There are about 4.5 million people who have been forced into sexual exploitation. In the US, many of them end up advertised on Backpage, the second biggest classified ad listing site. People list everything from events to furniture there, but it has also become associated with sex ads and sex trafficking – so much so that the US National Center for Missing and Exploited Children has said that the majority of child sex trafficking cases referred to them involve ads on Backpage.
“The internet has facilitated a lot of methods that traffickers can take advantage of. They can easily reach big audiences and generate a lot of content without having to reveal themselves,” says Rebecca Portnoff at the University of California, Berkeley.

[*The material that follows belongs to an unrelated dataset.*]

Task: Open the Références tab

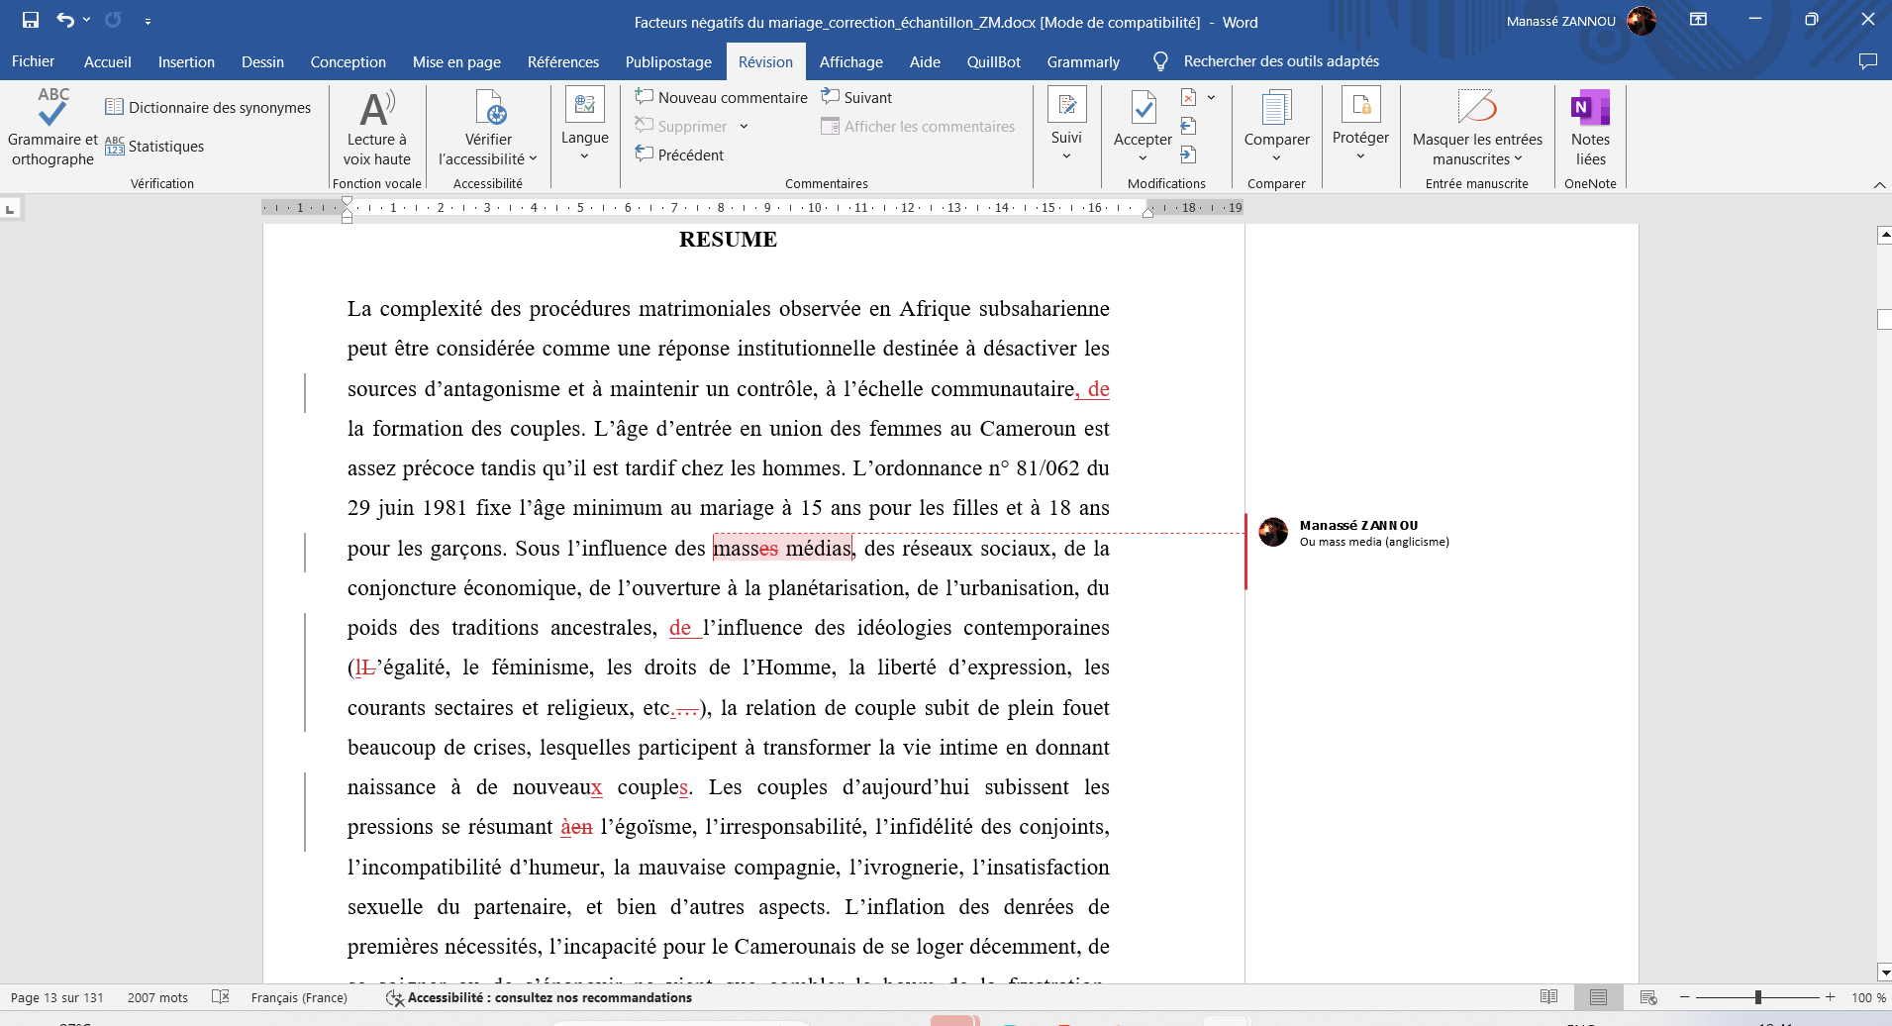Action: click(x=562, y=61)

But a new tool developed by Portnoff and her colleagues can ferret traffickers out. It uses machine learning to spot common patterns in suspicious ads, and then uses publicly available information from the payment method used to pay for them – bitcoin – to help identify who placed them.
To identify the authors of online sex ads, Portnoff’s tool looks at the style in which ads are written. Artificial intelligence trained on thousands of different adverts highlights when similar styles have been used, and clusters together likely candidates for further investigation.
The second step comes via the payment method. Credit card companies stopped the use of their services on Backpage in 2015, leaving bitcoin as the only way to paying for adverts.
During a four-week period, the research team tried out their tool on 10,000 adverts. It correctly identified about 90 per cent of adverts that had the same author, with a false positive rate of only 1 per cent. One of the bitcoin wallets they tracked down was responsible for $150,000 worth of sex adverts, possible evidence of an exploitation ring.
The team is working with a number of different police forces and NGOs with the hope of using the tool in real investigations soon. The work was presented at the Conference on Knowledge Discovery and Data Mining in Canada this month.